As former first lady Michelle Obama recently said, “Our stories matter.” It is why I spent three years making a documentary on Alzheimer’s impact on the African-American community. My film, “In Our Right Mind, Alzheimer’s and Other Dementias’ Impact in Communities of Color,” tells the story of retired Master Sgt. Ulus Crowder and others who are living with Alzheimer’s. African Americans and Hispanics are at twice the risk as whites for this fatal, incurable disease.
Mr. U, as his friends called him, would have been 88 this Thanksgiving. He died last week, not from Alzheimer’s, which he battled for 18 years, but from COVID-19.
I did extensive research for the film, so while I was saddened to see COVID-19’s devastating impact on communities of color, I was not surprised.
The reasons are manifold — diabetes, heart disease and hypertension, which are more common in communities of color, are contributing factors for increasing the severe effects of COVID-19 and they are also risk factors for neurocognitive disorders like Alzheimer’s.
Concerning COVID-19, Dr.
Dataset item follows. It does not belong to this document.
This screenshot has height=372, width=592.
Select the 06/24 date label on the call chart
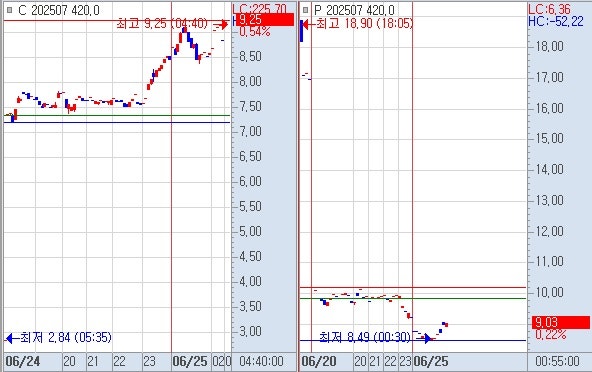pos(23,362)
Lisa Cooper, the director of the Johns Hopkins Urban Health Institute, says inequities in socio-economic status, living conditions, and access to care in the U.S. are contributing factors causing people of color to experience this pandemic in a different way. For example, people of color are represented as front-line workers being more exposed to the virus, more likely to travel on public transit and more likely not to have health insurance or access to regular medical care.
It is no coincidence that in the midst of a pandemic, issues of racial injustice are at the center of protest and unrest — the most intense we’ve seen in generations. Long-simmering inequality across the spectrum coupled with the latest instances of police brutality have us at a boiling point.
Indeed, police brutality is a public health crisis in the Black community. And like other disparities of health, income and education, they are rooted in institutional inequality and systemic racism. These issues do not lend themselves to easy solutions, but when it comes to COVID-19 there are things we can do.
We must continue to demand universal testing. Testing gives us data that lets us know where the need is greatest so policies can be tailored to meet the specific needs of those most at risk.
We know that nursing homes and long-term care facilities are a virus hotbed. Almost half of the deaths of elderly people in this country have been at nursing care facilities. I am the director of a legal non-profit, the SeniorLAW Center in Pennsylvania, which seeks justice for older people. As we learn more about what is taking place in these facilities, the stories of neglect will be this nation’s shame.
Not only is testing needed but protocols must be put in place for communications and outreach for families who play a crucial role in the psychological well-being of long-term care and nursing facility residents. Before coronavirus, a 2018 AARP foundation survey revealed that one-third of older adults in the United States are socially isolated, which increases health risks like heart disease and diabetes.
We must share the stories of successful grassroots coalitions that have earned the community’s trust and are moving the needle in meeting the needs of underserved populations. Across the country we’ve seen doctors join forces with the faith-based community to provide virus testing and other services.
The church’s role as a trusted institution for delivering a message of health is not new. More than 100 years ago the public health system reached out to Black churches in an effort to improve the health of Black Americans. It was called the National Negro Health Movement and was credited with making significant strides in improving health in Black communities.
These best practices could be helpful in bringing awareness and education to communities around Alzheimer’s and underlying health conditions.
While church-community collaborations are important, the government can’t abdicate its responsibility. We need federal and state legislation as well as increased funding. A potential revenue source may come from reducing the behemoth budgets of local police departments. Redirecting some of that money into community programs would make a huge difference in local health and social services.
Finally we must continue to tell our stories. Ulus Crowder retired from the military as a master sergeant. He survived multiple tours of duty, first in Korea and then in Vietnam. As a Black man in America whose life expectancy is the shortest among all racial groups, he beat the odds by more than a decade. He even managed to survive one of Alzheimer’s dangerous side-effects. In our film, his daughter Chanel talks about how her Dad would often wander. One evening he disappeared only to be found at 5 o’clock the next morning, miles from home, on one of Baltimore’s most dangerous streets. He survived all of this but could not survive COVID.
Our stories are important and can serve as the inspiration for change.